We stowed our sails and with the Yanmar thumping below, watched in fascination. A quarter-mile away thousands of frigate birds soared above the island ahead, hardly a wing flapping as they rode invisible currents on their seven-foot wingspans. We neared and dropped the hook behind rock spires that border the anchorage on the east side of the island, riveted by aggressive displays of aerial acrobatics all around. Gangs of frigates sought to steal fish caught by hungry boobies. The stakes are higher than a meal, as collision-related injuries are a leading cause of death for Magnificent Frigate birds (Fregata magnificens).
Isla Isabel, 15-miles off the Pacific coast of Mexico, between Mazatlan and Puerto Vallarta, is a national park that packs a lot into its less than three quarter mile square area. Landing is prohibited on the rock-face shoreline fronting the anchorage where Mexican scientists and graduate students occupy bird blinds to study the seasonal courtship and mating behavior of the blue- and brown-footed booby populations. So we dinghied around the south point to Playa Chica.

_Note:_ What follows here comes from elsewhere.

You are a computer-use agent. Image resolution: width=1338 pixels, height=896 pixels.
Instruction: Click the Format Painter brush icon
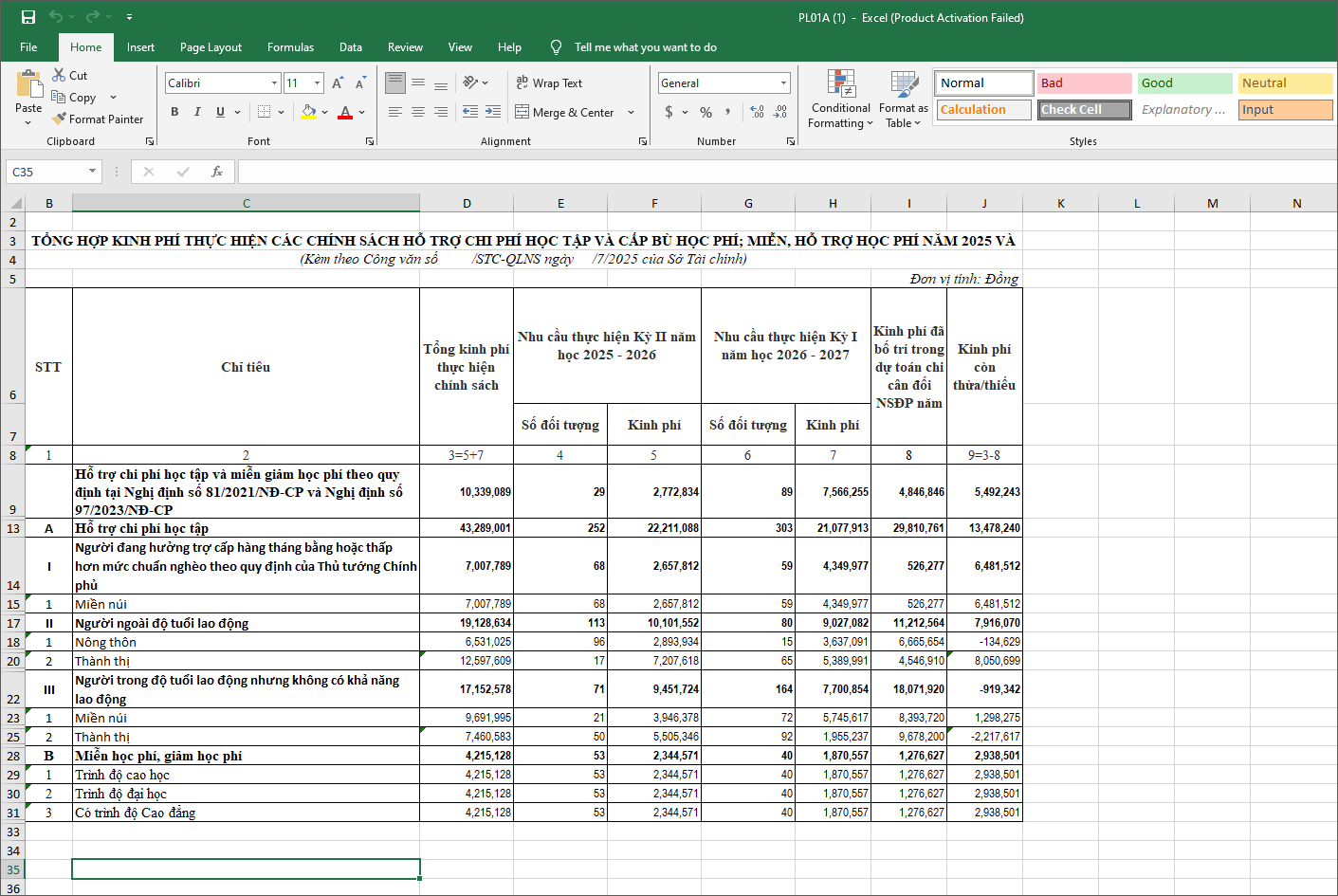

A green iguana approached us curious or hungry as we pulled the dinghy ashore, the starting point for two island hikes. We walked first beyond the fishing camp, climbing an increasingly steep slope to the rim of an extinct volcano cone. The center of the crater is a freshwater lake supporting the island’s avian and reptile populations. The trail took us along the lake, over the other side of the rim and down into a forested plateau.
The canopy of the Milk Stick and Garlic Pear trees is only about as high as a basketball hoop and thick with clusters of large frigate bird nests. We stared into the eyes of fluffy, white-feathered chicks that leaned over to watch us, their coal-colored parents equally curious. We stopped short at the sight of one bird ahead of us on the ground, its wings spread out fully. We learned that among this colony—one of the largest in the world—falling beneath the dense canopy is the other leading cause of death, the birds’ wingspans an impediment to flying free.
The trail then led us out of the forest to an area of tall grasses lining the shore. Blue-footed boobies were everywhere underfoot. As we passed, male and female couples hissed and honked at us with their necks craned up and their eyes non-blinking and expressionless. But it was their pretty feet that caught our eyes, ranging from brilliant pastel blue to pale green. For males, foot color changes with diet, and females observe this and pick their mates accordingly. Additionally, mothers use a chick’s foot color to determine whom to feed.
Later we took a steeper hike up from Playa Chica and walked by hundreds of docile iguanas in all sizes. We hiked up the rugged slope of the southern rock bluff and were rewarded with a stunning view of the bay and much of the island. After just a half-day ashore, it was clear to us why so many call Isla Isabel the Mexican Galapagos.